Task to complete. Transcribe each line of the material as it is, and drop any picture.

★ ★ ★

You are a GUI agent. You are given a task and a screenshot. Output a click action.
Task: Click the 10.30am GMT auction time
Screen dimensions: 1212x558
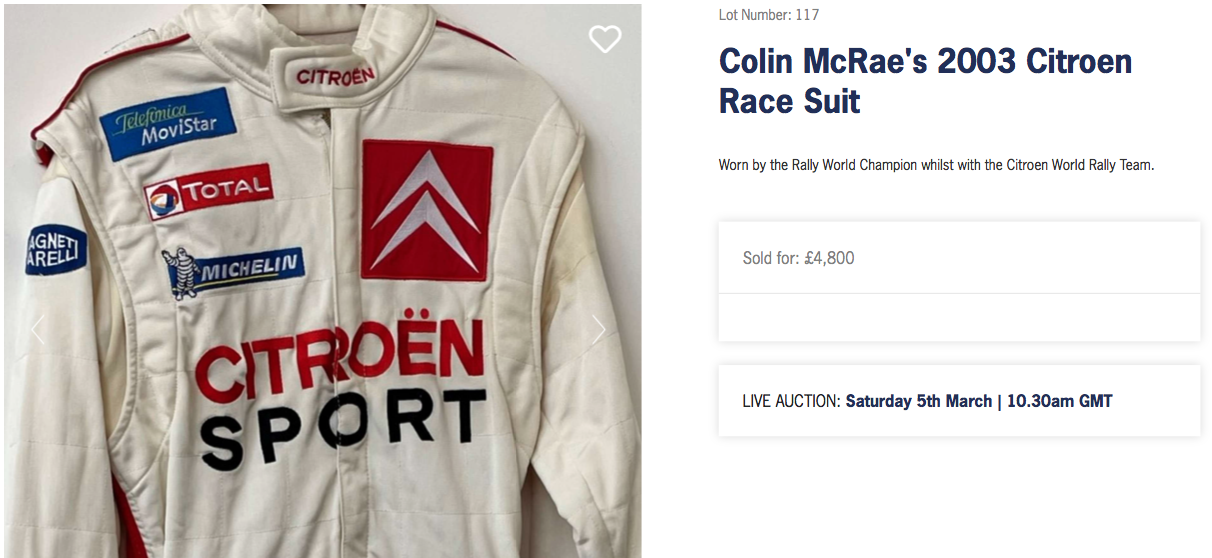point(1059,401)
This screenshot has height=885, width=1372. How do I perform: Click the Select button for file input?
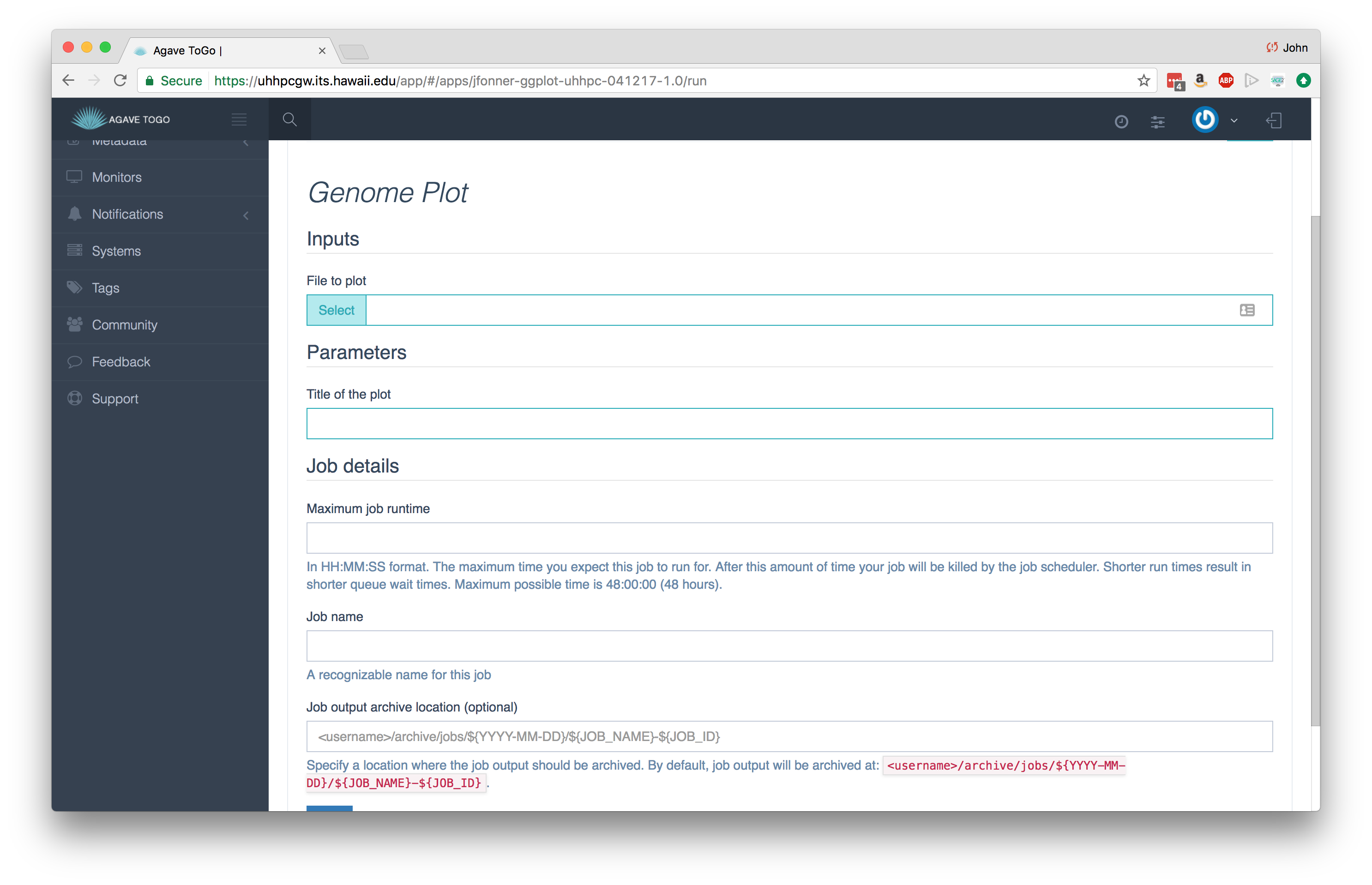click(x=335, y=310)
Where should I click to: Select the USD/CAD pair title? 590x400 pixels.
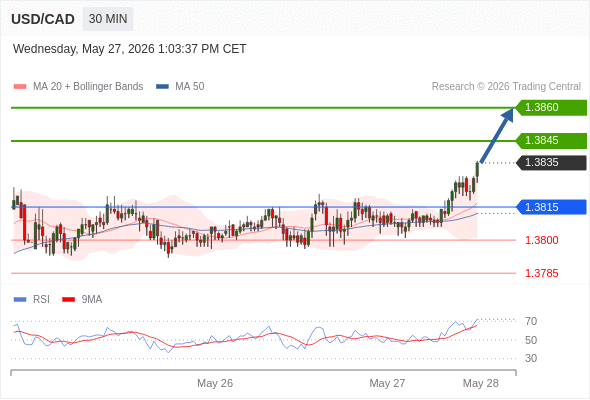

★ ★ ★

Answer to this problem.
You are a GUI agent. You are given a task and a screenshot. Output a click action.
Task: Click the 10.30am GMT auction time
Screen dimensions: 1212x558
point(1059,401)
This screenshot has height=885, width=1372. How do I perform: Click the Select button for file input?
click(x=335, y=310)
Where should I click to: Select the USD/CAD pair title? 590x400 pixels.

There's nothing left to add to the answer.